I really love it when Jesus tells a story and then goes on to explain it! Boy does that make my job easier! In this case, the parable of the weeds and wheat, He makes it quite clear what the story is all about – how it is entirely possible for evil to exist alongside good. He even says in another place: the rain falls on the just and the unjust. I mean, if you watch the news it just proves the point. Yet, even though Jesus helps us understand the parable, it often leads to further questions … to a more in depth interpretation of that which is being said. With that, a few things jump at me … First: the workers want to act hastily and pull up the weeds. Second: the landowner’s response to their haste.
Many of us have gardens and so we know what weeds do to plants … But these weeds are different. It is a type of weed called ‘darnel’. It was particularly dangerous because its roots would become intertwined with the roots of the good plants – in this case, with the wheat. So, if you pull it up, you were likely to pull up the wheat along with it … and lose a good chunk of your crop. This is how Jesus explains how evil can co-exist alongside good.
The fact that evil exists in our world and why boils down to people’s freedom – but that’s a topic for another homily… Here, the workers want to uproot the evil, fight it right away! I’m always impressed with folks in our own country and across the globe who wish to do the same – in the face of some injustice, adversity, and wrongdoing many people seek to eradicate it and are not satisfied with a lack of results … but it is also a bit scary to see so many get behind fancy slogans and catchy rhetoric without really knowing what’s behind it. And we can see that many such movements are causing more harm than good, becoming more a source of division rather than healing … Could it be that they, like the workers in the gospel, were a bit too impatient? Could it be evil intermingling with good?

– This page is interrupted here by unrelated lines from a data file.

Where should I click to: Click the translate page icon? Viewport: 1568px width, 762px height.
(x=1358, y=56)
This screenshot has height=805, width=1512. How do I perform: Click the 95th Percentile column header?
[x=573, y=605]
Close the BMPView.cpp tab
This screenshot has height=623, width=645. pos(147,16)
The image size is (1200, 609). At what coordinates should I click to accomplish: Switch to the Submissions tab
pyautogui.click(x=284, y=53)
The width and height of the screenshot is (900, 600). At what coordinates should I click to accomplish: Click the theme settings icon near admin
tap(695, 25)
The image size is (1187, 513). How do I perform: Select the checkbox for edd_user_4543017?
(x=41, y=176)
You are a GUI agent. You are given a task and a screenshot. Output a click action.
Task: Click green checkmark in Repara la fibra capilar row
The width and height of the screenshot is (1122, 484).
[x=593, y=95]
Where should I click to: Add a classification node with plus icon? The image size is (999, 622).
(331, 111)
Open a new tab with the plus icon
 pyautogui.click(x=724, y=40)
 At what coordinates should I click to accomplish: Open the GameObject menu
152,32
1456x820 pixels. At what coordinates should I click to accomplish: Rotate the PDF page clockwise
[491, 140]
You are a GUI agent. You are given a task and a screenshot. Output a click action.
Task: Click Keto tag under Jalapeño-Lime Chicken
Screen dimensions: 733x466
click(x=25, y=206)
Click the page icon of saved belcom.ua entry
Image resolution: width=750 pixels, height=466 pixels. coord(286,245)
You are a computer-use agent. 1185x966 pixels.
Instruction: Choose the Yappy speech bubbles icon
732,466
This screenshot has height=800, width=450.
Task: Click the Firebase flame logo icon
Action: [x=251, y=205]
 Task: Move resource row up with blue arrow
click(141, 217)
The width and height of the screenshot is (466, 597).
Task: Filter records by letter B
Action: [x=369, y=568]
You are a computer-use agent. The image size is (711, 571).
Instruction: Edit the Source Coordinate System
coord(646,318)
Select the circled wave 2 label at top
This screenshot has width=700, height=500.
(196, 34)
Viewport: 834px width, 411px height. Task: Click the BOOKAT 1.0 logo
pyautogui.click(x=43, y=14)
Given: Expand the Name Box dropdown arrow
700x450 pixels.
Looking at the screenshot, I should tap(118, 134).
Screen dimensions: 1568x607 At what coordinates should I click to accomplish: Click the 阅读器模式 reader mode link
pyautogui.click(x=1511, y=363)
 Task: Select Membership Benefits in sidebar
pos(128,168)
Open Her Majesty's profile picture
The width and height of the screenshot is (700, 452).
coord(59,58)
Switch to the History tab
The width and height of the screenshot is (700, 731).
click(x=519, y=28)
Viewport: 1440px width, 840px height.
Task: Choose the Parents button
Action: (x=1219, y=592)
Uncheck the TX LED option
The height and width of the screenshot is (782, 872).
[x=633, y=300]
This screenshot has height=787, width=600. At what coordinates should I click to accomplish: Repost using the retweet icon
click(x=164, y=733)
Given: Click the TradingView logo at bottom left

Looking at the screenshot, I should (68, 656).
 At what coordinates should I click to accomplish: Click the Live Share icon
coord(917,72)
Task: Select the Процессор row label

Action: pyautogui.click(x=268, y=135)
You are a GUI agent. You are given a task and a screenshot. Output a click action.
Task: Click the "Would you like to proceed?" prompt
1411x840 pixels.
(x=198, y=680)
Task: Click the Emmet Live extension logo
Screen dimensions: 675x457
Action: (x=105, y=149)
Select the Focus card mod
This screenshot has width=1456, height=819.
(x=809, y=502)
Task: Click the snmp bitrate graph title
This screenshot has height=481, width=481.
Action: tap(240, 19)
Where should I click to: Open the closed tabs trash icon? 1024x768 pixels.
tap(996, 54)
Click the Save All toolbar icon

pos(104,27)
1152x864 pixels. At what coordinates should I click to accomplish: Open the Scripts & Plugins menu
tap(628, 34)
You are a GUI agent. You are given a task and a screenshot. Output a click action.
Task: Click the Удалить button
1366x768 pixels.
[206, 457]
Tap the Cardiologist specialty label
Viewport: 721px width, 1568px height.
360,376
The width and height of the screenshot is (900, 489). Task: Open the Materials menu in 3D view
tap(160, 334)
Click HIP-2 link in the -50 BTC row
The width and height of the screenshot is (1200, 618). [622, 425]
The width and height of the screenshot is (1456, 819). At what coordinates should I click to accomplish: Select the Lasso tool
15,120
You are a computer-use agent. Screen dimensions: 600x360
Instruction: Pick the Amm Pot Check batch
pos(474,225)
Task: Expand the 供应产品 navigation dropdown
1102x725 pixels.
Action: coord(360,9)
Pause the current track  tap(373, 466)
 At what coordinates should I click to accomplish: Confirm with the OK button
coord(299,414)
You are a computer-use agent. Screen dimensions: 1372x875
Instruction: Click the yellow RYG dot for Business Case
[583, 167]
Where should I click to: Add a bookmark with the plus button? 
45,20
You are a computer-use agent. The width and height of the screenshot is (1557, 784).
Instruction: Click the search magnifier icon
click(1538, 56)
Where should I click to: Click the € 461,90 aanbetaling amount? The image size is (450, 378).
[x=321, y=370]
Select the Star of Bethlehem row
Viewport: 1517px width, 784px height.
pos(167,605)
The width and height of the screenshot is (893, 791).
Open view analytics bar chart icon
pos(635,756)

This is why the landowner’s response is striking… patience. It is lesson I think for us, as a people of faith as to how to respond appropriately in the face of evil, adversity, division, injustice and so on… with patience. In an address to catechists in December of 2000, Pope emeritus Benedict XVI warned us, against the temptation to impatience … we cannot insist on immediate success or large numbers – it isn’t God’s way. It takes time to form relationships, to understand truth – patience allows God to act with mercy… patience allows us to safeguard His word planted within our hearts and to be aware of the destructive forces of evil that seek to destroy it … patience allows us to be calm in the face of adversity, evil and injustice … patience allows us to act with love … to respect one another … to uphold human dignity … patience allows us to build a civilization of love – one that mirrors the patience and mercy of God. It is not accepting of evil but rather perseveres through it … it is not hasty but endures, with love, in an effort to become a witness for unity, healing, peace and mercy … patience is, therefore the proper response because it is an act of mercy and mercy is proper to God.